* GIVEN DATA:
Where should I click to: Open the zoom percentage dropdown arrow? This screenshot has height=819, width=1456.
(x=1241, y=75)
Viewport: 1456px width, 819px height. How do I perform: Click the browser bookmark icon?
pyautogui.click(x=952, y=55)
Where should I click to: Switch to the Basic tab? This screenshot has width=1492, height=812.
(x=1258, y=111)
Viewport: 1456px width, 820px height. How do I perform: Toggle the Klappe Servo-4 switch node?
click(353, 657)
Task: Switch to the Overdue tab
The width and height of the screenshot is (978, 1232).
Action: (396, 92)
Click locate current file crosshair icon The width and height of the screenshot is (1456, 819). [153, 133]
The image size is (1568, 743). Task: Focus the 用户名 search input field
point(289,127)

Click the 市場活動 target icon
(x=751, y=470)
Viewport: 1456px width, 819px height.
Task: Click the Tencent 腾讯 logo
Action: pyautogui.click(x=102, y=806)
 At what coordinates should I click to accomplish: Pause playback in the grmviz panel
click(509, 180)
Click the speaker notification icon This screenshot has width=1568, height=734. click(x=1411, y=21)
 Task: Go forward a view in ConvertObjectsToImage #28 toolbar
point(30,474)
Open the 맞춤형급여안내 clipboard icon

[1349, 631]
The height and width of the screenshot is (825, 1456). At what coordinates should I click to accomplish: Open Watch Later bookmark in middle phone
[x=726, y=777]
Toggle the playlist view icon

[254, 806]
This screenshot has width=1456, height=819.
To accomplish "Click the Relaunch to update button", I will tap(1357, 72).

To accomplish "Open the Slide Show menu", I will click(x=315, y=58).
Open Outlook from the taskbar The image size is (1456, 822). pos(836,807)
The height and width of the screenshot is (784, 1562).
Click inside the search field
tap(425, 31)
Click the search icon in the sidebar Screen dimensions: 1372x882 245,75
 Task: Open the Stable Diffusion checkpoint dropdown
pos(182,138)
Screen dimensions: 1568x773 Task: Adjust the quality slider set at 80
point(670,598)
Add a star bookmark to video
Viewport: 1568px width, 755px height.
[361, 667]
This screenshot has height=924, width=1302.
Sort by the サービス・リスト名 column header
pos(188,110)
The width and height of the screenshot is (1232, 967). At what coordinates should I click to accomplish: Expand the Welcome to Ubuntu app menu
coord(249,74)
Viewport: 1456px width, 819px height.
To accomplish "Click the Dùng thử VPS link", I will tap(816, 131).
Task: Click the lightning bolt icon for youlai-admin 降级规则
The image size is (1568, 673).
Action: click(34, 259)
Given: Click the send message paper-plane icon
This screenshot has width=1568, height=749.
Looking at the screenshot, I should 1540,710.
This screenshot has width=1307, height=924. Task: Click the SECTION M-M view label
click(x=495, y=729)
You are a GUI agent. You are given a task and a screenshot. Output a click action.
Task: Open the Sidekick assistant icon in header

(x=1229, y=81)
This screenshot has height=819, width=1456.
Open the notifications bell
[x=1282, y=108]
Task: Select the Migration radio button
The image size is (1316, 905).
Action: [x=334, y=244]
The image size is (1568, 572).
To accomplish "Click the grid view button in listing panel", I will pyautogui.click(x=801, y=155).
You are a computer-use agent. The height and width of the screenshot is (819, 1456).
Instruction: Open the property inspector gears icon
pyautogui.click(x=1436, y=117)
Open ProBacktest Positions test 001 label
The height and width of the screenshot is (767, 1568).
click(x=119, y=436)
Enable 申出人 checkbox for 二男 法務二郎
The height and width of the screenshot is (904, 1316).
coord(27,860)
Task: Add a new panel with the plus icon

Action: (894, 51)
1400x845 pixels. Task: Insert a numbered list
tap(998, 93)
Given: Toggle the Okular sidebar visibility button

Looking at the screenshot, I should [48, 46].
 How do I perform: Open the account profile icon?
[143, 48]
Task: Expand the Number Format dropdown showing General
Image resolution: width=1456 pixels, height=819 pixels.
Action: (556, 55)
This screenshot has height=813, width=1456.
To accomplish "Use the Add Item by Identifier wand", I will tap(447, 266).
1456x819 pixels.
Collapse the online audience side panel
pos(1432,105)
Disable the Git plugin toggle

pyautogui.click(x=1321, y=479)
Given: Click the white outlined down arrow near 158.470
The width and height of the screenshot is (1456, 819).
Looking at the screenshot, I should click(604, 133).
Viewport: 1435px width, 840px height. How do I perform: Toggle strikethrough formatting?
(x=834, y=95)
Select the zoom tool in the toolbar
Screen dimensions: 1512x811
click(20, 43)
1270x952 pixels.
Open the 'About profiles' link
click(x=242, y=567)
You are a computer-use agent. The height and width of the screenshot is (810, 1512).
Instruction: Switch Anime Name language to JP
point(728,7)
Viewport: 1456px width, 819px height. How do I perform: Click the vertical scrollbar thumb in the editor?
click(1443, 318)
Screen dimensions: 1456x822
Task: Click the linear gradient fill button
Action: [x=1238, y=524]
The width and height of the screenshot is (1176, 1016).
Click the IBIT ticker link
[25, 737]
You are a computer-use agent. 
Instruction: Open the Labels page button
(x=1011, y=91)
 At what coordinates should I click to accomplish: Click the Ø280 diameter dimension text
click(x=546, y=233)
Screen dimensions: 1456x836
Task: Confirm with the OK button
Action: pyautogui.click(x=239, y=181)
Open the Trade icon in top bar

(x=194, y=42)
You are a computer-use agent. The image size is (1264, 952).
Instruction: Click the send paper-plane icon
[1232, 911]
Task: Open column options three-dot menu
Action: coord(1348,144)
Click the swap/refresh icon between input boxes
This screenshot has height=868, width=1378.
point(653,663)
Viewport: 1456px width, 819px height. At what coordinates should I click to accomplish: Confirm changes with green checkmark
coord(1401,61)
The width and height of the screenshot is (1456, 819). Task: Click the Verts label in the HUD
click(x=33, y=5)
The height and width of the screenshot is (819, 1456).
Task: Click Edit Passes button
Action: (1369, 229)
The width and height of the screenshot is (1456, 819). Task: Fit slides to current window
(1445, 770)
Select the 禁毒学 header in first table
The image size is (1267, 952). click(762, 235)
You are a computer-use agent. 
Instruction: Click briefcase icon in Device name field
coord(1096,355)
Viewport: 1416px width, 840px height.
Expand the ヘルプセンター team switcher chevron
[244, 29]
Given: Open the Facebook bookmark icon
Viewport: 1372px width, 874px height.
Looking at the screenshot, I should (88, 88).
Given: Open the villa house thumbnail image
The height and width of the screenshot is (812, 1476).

* THE TASK: Go to the line with "Sort by the サービス・リスト名 column header" in the entries above and repeat every line from there through the line with "Given: Click the send", exactly and with no other text.

* ANSWER BOX:
Sort by the サービス・リスト名 column header
pos(188,110)
The width and height of the screenshot is (1232, 967). At what coordinates should I click to accomplish: Expand the Welcome to Ubuntu app menu
coord(249,74)
Viewport: 1456px width, 819px height.
To accomplish "Click the Dùng thử VPS link", I will tap(816, 131).
Task: Click the lightning bolt icon for youlai-admin 降级规则
The image size is (1568, 673).
Action: click(34, 259)
Given: Click the send message paper-plane icon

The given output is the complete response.